• _The problem_
Where a line in the records below contains the string "back", tally it; give only the final number.

• _Data shown_
BEGIN

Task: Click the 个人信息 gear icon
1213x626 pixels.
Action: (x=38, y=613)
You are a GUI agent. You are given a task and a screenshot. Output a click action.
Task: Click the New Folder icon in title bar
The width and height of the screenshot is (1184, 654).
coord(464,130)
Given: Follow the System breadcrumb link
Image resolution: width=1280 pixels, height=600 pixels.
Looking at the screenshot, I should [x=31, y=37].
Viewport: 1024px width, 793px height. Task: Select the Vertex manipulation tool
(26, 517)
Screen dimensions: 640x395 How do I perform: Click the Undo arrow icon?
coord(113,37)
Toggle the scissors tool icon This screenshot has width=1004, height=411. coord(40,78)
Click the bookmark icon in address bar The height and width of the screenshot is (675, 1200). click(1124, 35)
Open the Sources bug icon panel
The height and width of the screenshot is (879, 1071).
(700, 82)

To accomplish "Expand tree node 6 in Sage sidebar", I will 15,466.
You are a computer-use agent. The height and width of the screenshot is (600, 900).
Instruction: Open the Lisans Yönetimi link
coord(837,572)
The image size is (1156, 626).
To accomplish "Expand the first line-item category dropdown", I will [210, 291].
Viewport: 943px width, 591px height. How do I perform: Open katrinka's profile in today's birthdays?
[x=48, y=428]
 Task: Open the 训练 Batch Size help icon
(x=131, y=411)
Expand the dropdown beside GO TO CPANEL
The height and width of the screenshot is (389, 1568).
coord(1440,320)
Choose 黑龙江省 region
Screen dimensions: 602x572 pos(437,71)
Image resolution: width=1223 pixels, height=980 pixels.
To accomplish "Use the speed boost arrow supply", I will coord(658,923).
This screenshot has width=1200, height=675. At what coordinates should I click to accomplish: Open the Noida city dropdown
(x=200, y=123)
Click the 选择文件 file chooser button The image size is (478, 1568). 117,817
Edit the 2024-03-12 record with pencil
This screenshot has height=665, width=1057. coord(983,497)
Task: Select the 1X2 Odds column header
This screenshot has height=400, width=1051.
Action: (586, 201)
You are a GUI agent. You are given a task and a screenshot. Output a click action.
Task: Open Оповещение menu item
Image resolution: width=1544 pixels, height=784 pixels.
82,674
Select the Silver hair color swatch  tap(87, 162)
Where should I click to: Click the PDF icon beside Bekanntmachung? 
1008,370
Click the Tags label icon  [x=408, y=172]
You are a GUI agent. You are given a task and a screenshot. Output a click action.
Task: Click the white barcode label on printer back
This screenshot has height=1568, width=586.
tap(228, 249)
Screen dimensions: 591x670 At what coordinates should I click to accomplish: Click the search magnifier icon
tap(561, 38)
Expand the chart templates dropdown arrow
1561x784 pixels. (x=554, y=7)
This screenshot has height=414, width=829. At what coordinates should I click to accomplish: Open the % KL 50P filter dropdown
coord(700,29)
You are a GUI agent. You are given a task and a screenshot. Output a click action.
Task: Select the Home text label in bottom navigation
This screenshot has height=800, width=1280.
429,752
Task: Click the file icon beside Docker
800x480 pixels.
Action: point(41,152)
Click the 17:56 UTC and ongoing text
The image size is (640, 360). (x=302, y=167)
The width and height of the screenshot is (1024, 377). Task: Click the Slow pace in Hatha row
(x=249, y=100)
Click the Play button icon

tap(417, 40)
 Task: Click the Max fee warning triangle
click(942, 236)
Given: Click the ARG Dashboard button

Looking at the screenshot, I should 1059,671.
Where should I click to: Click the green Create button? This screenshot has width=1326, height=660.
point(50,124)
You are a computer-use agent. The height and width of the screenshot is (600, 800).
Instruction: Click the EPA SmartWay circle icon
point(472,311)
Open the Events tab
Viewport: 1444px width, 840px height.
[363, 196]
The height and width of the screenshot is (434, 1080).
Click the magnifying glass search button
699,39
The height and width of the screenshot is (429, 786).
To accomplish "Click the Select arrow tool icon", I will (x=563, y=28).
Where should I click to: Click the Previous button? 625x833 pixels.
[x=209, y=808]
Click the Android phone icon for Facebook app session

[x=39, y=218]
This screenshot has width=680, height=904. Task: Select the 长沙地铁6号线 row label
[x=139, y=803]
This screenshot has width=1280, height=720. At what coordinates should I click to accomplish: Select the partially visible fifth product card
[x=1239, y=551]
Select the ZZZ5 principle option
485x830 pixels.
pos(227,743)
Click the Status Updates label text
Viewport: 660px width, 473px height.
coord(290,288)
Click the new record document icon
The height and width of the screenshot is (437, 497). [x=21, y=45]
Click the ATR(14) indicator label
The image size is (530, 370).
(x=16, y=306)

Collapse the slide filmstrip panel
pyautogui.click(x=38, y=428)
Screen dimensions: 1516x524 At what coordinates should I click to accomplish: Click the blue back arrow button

END

• _Output_
2